Launch Panic


I’m struggling to overcome my thoughts of worry and doubt about my upcoming Course Launch in January. This is my third launch, and I feel more prepared than ever, and I’m doing more than I’ve ever done before to make this the best launch I’ve ever had. But the closer I get to my launch, the more I start to doubt all the work I’ve been doing. What if it’s not enough? What if I’m still not doing the right things? What if I’ve just spent all this time, money and effort toward a launch that just flops again? I feel like I’ve never wanted a launch to go so well as I do this one, because I’ve made the success of it it mean so much.
— my savings would be replenished (we are currently living On savings)
— I’ll have confidence in my future plans
— I won’t have to get a secondary job
— we can begin to pay down debts
— it’ll prove I have what it takes

I sort of know all these thoughts aren’t helping me. It’s a lot of pressure. Intellectually I want to be able to show up big and all in during my launch, and now I’m terrified my thoughts are going to sabotage my launch event with their sneakiness and affect how I show up and thus be the cause of my failed launch!

I’ve tried to create a model for my desired result and I’m just struggling hard with this.
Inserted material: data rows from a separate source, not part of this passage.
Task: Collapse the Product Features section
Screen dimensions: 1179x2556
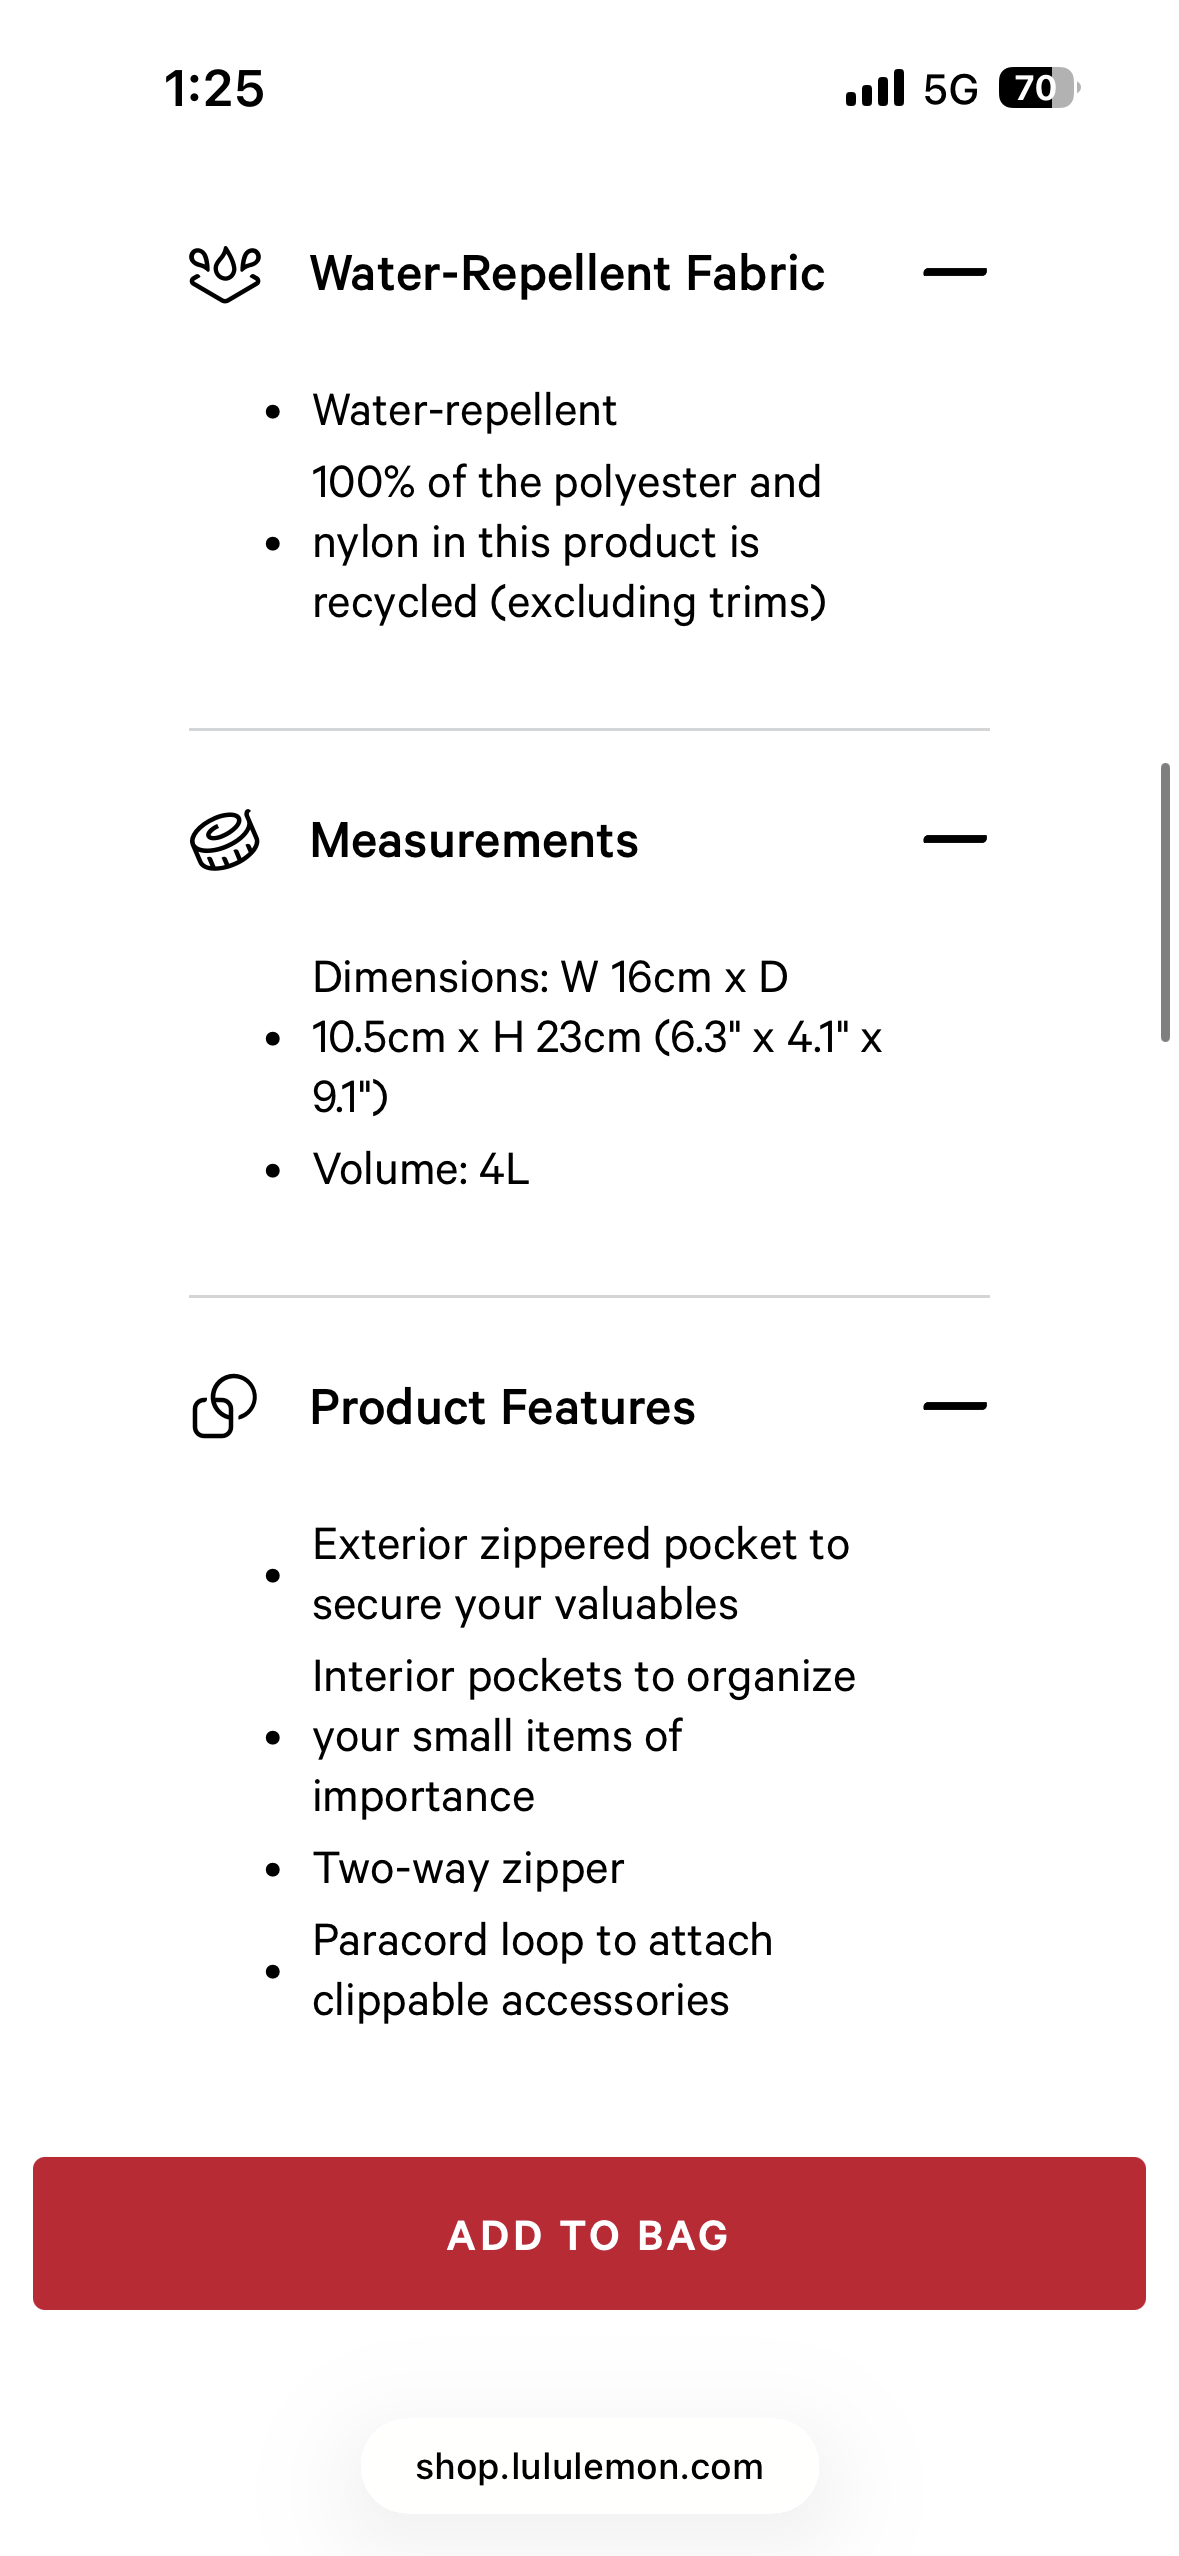Action: (955, 1406)
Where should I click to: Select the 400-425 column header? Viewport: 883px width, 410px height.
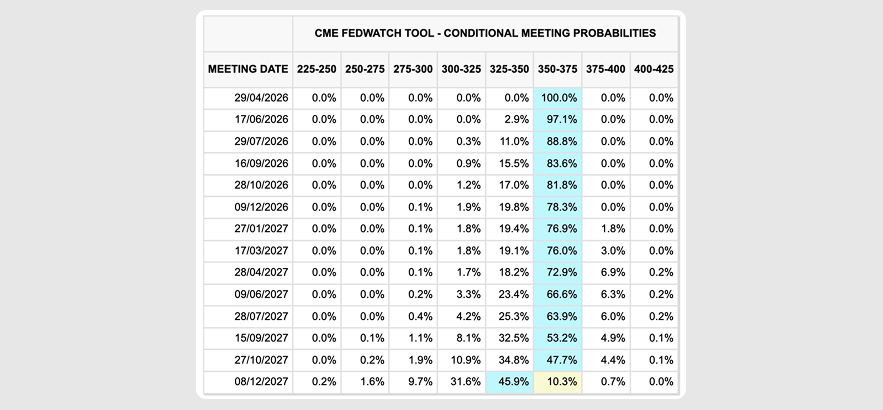pyautogui.click(x=653, y=69)
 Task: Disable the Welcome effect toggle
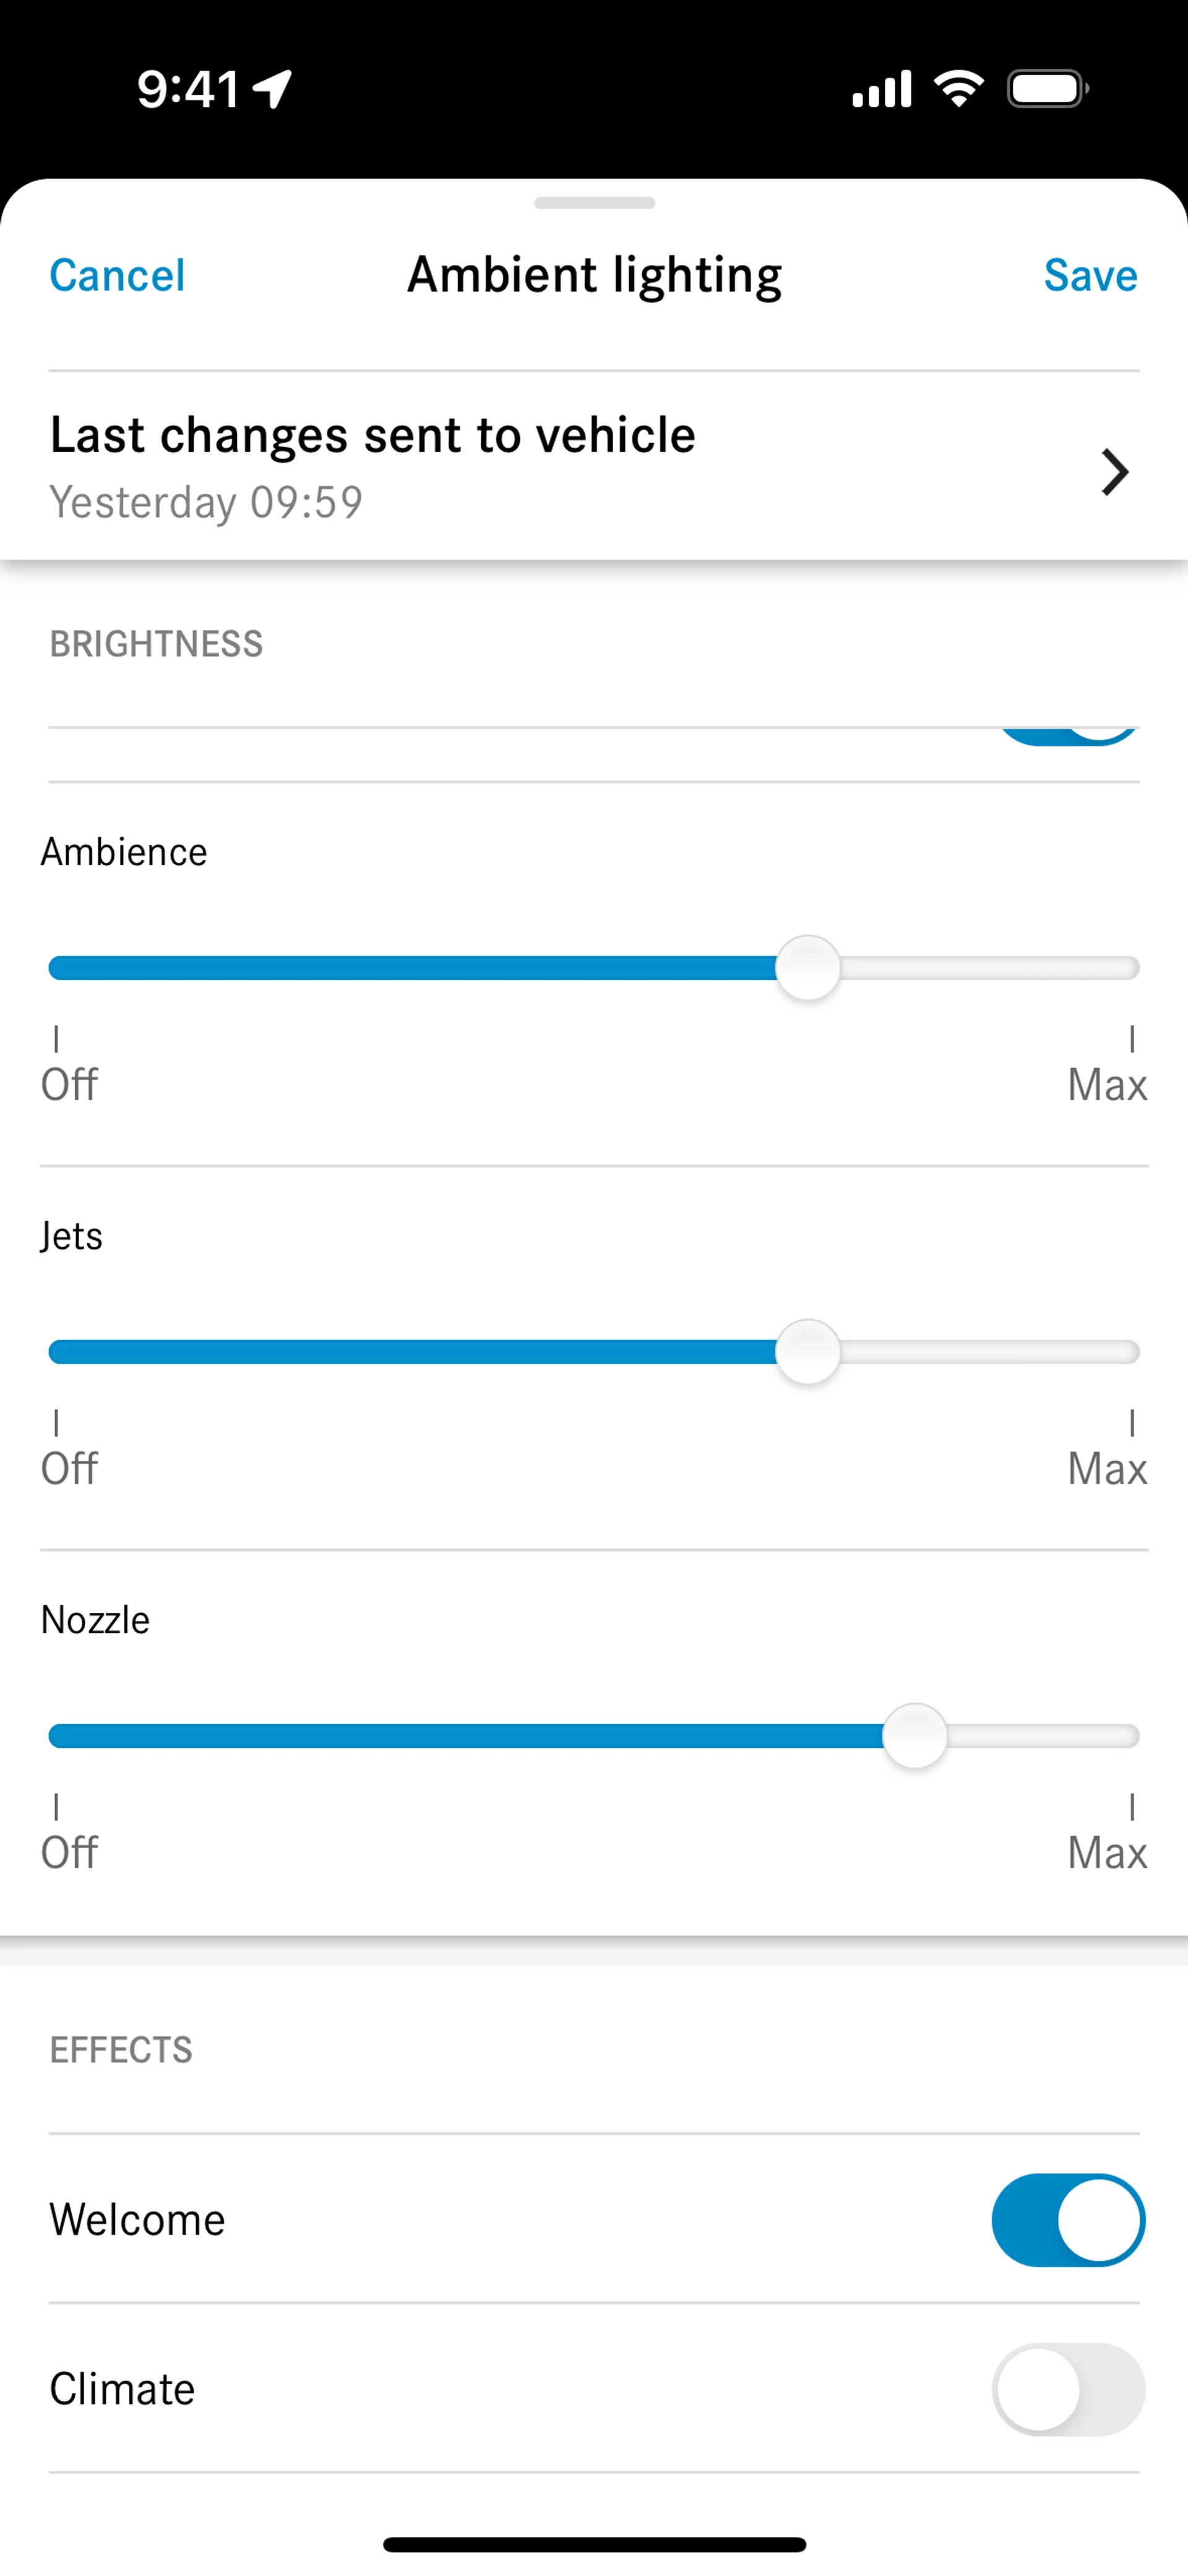point(1068,2220)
I don’t know what thought I need to generate my result. My brain is just freaking out.

C- I’m launching my Program in January
T-
F- determined and excited
A- I show up 100% during my launch and give it all I’ve got to bring in 100 new students
R- 100 students inside my program

The good news I guess though is I’m still going forward. These thoughts aren’t stopping me currently from showing up and doing my work. I’m just worried they will drain me from showing up authenticity during the actual launch. Would love some advice on tackling this ahead of time.